Collected data:
════

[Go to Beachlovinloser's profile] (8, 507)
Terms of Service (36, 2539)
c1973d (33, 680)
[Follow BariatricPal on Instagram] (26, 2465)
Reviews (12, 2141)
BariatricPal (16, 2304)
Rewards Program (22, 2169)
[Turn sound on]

════

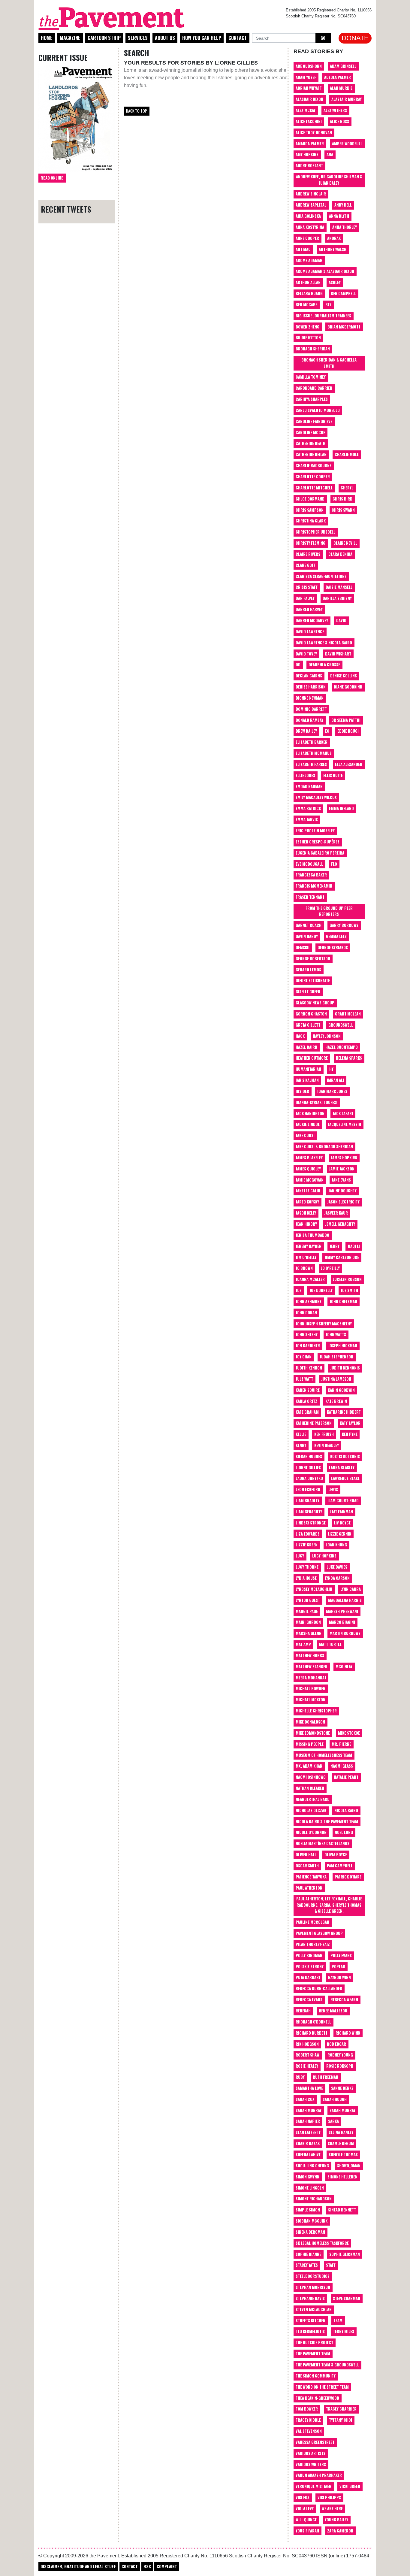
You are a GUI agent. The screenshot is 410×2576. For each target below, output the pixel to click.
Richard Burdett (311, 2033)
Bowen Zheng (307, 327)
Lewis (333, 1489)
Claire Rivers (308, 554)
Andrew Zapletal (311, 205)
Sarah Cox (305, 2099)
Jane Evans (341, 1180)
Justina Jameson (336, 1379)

════

REQUIRED ACTION:
Taking the entries above, write out exactly the lines starting with the line containing "Terms of Service (36, 2539)" and going on through the line containing "[Turn sound on]", both included, and nothing else.

EXERCISE SOLUTION:
Terms of Service (36, 2539)
c1973d (33, 680)
[Follow BariatricPal on Instagram] (26, 2465)
Reviews (12, 2141)
BariatricPal (16, 2304)
Rewards Program (22, 2169)
[Turn sound on]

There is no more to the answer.